VMware Cloud Community
ehayes
Contributor
Contributor

Forecasting CPU Loads

Part two of a two part post I figured I put my cpu related questions in this thread to solicit feedback on my thoughts.

I'm using the API to pull back certain data from virtual center for capacity planning purposes. My goal is to be able to establish/forecast when to add additional hardware resources to this environment (add physical memory, upgrade procs, or simply scale servers).

Metric collected at a cluster level:

cpu.usagemhz.average This will show me aggregate of CPU usage in MHz of all running virtual machines.

Data examples from one of my environments:

VM Break Down = 175 VMs / 8 Hosts = ~22 VMs Per host (Not quit that evenly balanced but you get the point)

Out of the 175 there are some multiple vCPU(SMP) Machines

2 - 4vCPU VMs

32 - 2vCPU

141 - 1vCPU

8 Host x 8 cores x 2.6GHz = 166400 MHz of processor power

cpu.usagemhz.average = 56114 MHz / 43%

Sound easy, at least to me....... maybe set a threshold at 70-80%, and then add physical resources.

Well not quit...the 43% number was at 30%, then we added ~15 new VMs (RHEL 5 64-bit ALL 2vCPU machines).

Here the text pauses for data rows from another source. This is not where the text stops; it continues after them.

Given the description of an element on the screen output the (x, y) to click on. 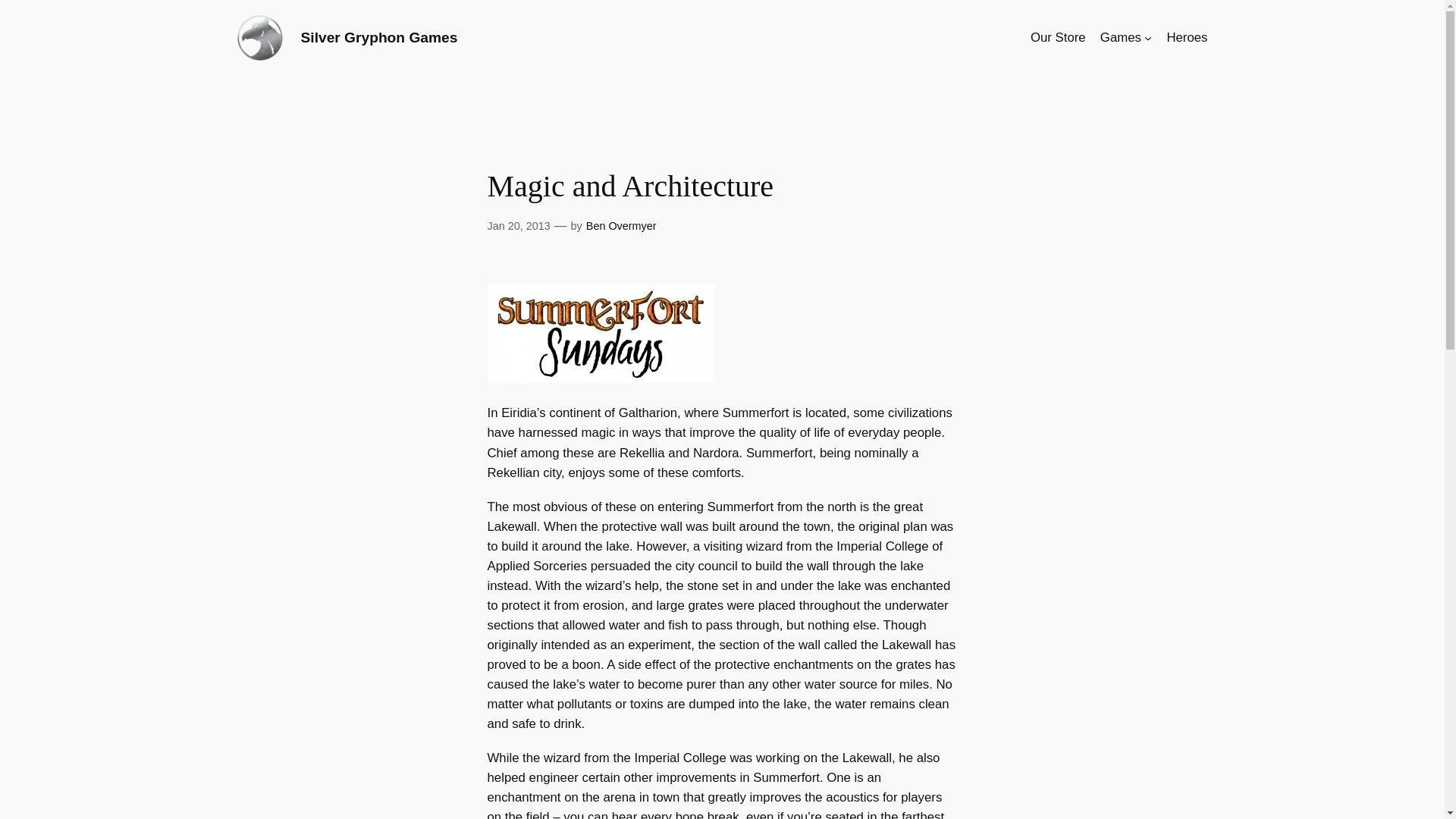
Silver Gryphon Games (378, 37)
Summerfort Sunday Logo (600, 333)
Our Store (1058, 37)
Games (1120, 37)
Ben Overmyer (621, 225)
Heroes (1186, 37)
Jan 20, 2013 (518, 225)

So with the new VMs the usagemhz is up to 43%. I still think we should have room.

In the back of my mind I'm think I with my hosts had more cores to allow better scheduling of all these vSMP machines. So finally the Sys Admins of the VMs are getting ready to actually use them and they are extracting tar.gz and I get a call saying there vms are starting to hang / loose responsiveness. All the unzips complete and the vms move along but are very slow.

So, what do I do......I look at virtual center (Real-Time) and look at CPU Ready of the VMs in questions are having 3000 - 5000ms ready times. Which is really high.

Next, since I have Level 3 stats enabled I switch the (Past Day) view and see

CPU Ready Latest = 4081ms

CPU Ready Maximum 27393ms (wow...is that 27 seconds!!!!!)

CPU Ready Minimum 3172ms

CPU Ready Average 8075ms

Back to the problem at hand how to forecast when to add resources. I can't just simply look at the usagemhz because of the scheduling issues. Anyways how would you guys plan cpu loads?

0 Kudos
1 Reply
admin
Immortal
Immortal

Average CPU usage alone doesn't give you complete picture of CPU contention.

This is partly because the usage doesn't necessarily equal the peak usage.

If it is averaged with a period when most VMs are idle, the average usage looks lower.

Please consider max usage as well. If the max usage reaches to the peak capacity,

you may want to take some actions.

Ready time is also a good indicator. I've seen people saying 20% or higher ready time

may indicate trouble, but it really depends on workload and your environment.

Based on what you described, the ready time is really high. I'd check if the host CPU

is completely saturated when that happened.

Are you setting CPU affinities? Are you setting CPU limit to the VM or resource pool?

Hope this helps.

Thanks,

-sb

0 Kudos